▶ [YOUR TASK]: Repeat every one of the rows below word for word, in the same order and with the same line breaks.

▶ [TASK DATA]:

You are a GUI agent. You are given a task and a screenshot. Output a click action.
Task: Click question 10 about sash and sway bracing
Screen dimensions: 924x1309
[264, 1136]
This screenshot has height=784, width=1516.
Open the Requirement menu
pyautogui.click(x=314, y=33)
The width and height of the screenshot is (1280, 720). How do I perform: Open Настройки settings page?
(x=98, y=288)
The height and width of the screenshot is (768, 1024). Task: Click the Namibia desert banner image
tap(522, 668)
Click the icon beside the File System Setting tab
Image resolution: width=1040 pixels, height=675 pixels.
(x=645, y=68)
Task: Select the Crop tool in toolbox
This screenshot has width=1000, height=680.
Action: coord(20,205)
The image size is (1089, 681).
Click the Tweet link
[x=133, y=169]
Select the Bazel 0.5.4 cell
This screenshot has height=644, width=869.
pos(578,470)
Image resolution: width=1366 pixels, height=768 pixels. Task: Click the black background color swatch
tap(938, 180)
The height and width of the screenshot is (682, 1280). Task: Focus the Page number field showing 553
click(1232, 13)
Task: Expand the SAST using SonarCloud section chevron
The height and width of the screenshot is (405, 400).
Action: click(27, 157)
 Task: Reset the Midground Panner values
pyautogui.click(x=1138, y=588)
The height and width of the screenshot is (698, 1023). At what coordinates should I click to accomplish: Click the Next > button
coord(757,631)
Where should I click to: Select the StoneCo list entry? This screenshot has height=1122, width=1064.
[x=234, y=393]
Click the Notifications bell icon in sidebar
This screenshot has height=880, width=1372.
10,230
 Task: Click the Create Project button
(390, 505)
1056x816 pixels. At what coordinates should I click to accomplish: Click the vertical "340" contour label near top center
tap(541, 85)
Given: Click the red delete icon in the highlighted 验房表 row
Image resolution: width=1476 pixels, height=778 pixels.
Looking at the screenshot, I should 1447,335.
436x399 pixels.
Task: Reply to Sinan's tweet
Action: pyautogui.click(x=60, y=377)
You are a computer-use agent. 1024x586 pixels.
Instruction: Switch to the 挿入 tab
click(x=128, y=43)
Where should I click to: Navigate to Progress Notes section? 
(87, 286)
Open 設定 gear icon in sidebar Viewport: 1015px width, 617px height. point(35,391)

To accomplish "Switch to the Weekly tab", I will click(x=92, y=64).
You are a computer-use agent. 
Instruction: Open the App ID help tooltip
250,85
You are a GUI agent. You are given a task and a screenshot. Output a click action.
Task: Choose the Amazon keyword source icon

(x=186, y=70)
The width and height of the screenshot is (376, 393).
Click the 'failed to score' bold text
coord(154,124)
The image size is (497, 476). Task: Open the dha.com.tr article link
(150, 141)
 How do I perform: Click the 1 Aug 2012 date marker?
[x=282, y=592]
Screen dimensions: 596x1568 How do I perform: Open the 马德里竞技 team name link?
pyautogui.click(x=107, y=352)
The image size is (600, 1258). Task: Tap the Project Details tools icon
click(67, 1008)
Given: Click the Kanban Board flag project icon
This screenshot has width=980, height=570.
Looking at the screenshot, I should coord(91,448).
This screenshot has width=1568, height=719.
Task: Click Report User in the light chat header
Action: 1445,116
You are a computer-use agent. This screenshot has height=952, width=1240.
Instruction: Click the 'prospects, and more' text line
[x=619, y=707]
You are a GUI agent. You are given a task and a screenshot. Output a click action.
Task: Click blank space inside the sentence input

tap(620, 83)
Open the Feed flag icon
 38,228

▶ [RESULT OF THE TASK]:
You are a GUI agent. You are given a task and a screenshot. Output a click action.
Task: Click question 10 about sash and sway bracing
Screen dimensions: 924x1309
[264, 1136]
This screenshot has height=784, width=1516.
Open the Requirement menu
pyautogui.click(x=314, y=33)
The width and height of the screenshot is (1280, 720). How do I perform: Open Настройки settings page?
(x=98, y=288)
The height and width of the screenshot is (768, 1024). Task: Click the Namibia desert banner image
tap(522, 668)
Click the icon beside the File System Setting tab
Image resolution: width=1040 pixels, height=675 pixels.
(x=645, y=68)
Task: Select the Crop tool in toolbox
This screenshot has width=1000, height=680.
Action: coord(20,205)
The image size is (1089, 681).
Click the Tweet link
[x=133, y=169]
Select the Bazel 0.5.4 cell
This screenshot has height=644, width=869.
pos(578,470)
Image resolution: width=1366 pixels, height=768 pixels. Task: Click the black background color swatch
tap(938, 180)
The height and width of the screenshot is (682, 1280). Task: Focus the Page number field showing 553
click(1232, 13)
Task: Expand the SAST using SonarCloud section chevron
The height and width of the screenshot is (405, 400).
Action: click(27, 157)
 Task: Reset the Midground Panner values
pyautogui.click(x=1138, y=588)
The height and width of the screenshot is (698, 1023). At what coordinates should I click to accomplish: Click the Next > button
coord(757,631)
Where should I click to: Select the StoneCo list entry? This screenshot has height=1122, width=1064.
[x=234, y=393]
Click the Notifications bell icon in sidebar
This screenshot has height=880, width=1372.
10,230
 Task: Click the Create Project button
(390, 505)
1056x816 pixels. At what coordinates should I click to accomplish: Click the vertical "340" contour label near top center
tap(541, 85)
Given: Click the red delete icon in the highlighted 验房表 row
Image resolution: width=1476 pixels, height=778 pixels.
Looking at the screenshot, I should 1447,335.
436x399 pixels.
Task: Reply to Sinan's tweet
Action: pyautogui.click(x=60, y=377)
You are a computer-use agent. 1024x586 pixels.
Instruction: Switch to the 挿入 tab
click(x=128, y=43)
Where should I click to: Navigate to Progress Notes section? 
(87, 286)
Open 設定 gear icon in sidebar Viewport: 1015px width, 617px height. point(35,391)

To accomplish "Switch to the Weekly tab", I will click(x=92, y=64).
You are a computer-use agent. 
Instruction: Open the App ID help tooltip
250,85
You are a GUI agent. You are given a task and a screenshot. Output a click action.
Task: Choose the Amazon keyword source icon

(x=186, y=70)
The width and height of the screenshot is (376, 393).
Click the 'failed to score' bold text
coord(154,124)
The image size is (497, 476). Task: Open the dha.com.tr article link
(150, 141)
 How do I perform: Click the 1 Aug 2012 date marker?
[x=282, y=592]
Screen dimensions: 596x1568 How do I perform: Open the 马德里竞技 team name link?
pyautogui.click(x=107, y=352)
The image size is (600, 1258). Task: Tap the Project Details tools icon
click(67, 1008)
Given: Click the Kanban Board flag project icon
This screenshot has width=980, height=570.
Looking at the screenshot, I should coord(91,448).
This screenshot has width=1568, height=719.
Task: Click Report User in the light chat header
Action: 1445,116
You are a computer-use agent. This screenshot has height=952, width=1240.
Instruction: Click the 'prospects, and more' text line
[x=619, y=707]
You are a GUI agent. You are given a task and a screenshot. Output a click action.
Task: Click blank space inside the sentence input

tap(620, 83)
Open the Feed flag icon
 38,228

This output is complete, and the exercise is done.